• Forest for the Trees
  • THE FOREST FOR THE TREES is about writing, publishing and what makes writers tick. This blog is dedicated to the self loathing that afflicts most writers. A community of like-minded malcontents gather here. I post less frequently now, but hopefully with as much vitriol. Please join in! Gluttons for punishment can scroll through the archives.

    If I’ve learned one thing about writers, it’s this: we really are all alone. Thanks for reading. Love, Betsy

Should I Cool It Or Should I Blow

THE FIRST IN A FIVE PART SERIES: How Writers Sometimes Think

Sometimes when you can’t sell a writer’s work, he blames you, the fault is in the agent or in the literary community whose doors are closed. The fault lies squarely outside himself. Another writer will blame himself, fears he has wasted your time. The fault lies within himself and his book. Which attitude  is more healthy or helpful to the writer in the long term? Does the first writer have the huge ego needed by most to survive the writing life? DOes the second writer have the kind of humility that allows him to see and feel beyond himself. Is the angry writer energized? The guilty writer  deflated? Which one is his own worst enemy? Are both deluded, blind, looking for a toehold of any kind? Does it even matter what we tell ourselves?

Isn’t the big question here : which writer is more likely or better equipped, temperamentally, to go on to write the next book?

32 Responses

  1. I’m hoping that the answer is, “Whomever doesn’t allow their temperament to stop them from actually writing the next book.”

## STORED DATA
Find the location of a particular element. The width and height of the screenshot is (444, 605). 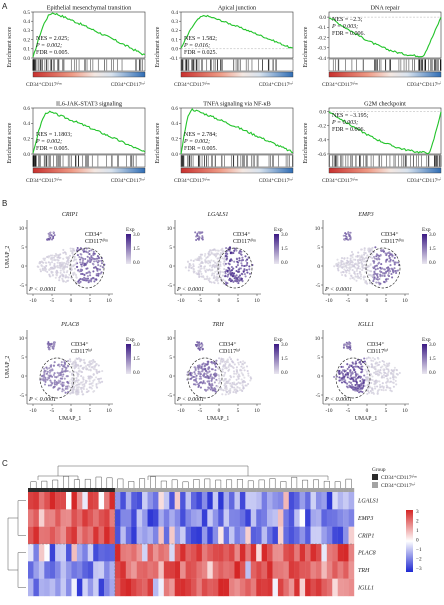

## WHAT IS NEEDED
For each statement, say yes or no to whether it agrees with the blog post, and quote the exact words from the blog post that settle it. 1. The author now posts less often than before. 2. The post is the last part of a five-part series. 3. The post says one kind of writer blames himself when his work can't be sold. Rely only on the blog post for your answers.

## TASK RESPONSE
1. Yes: "I post less frequently now"
2. No: "THE FIRST IN A FIVE PART SERIES"
3. Yes: "Another writer will blame himself"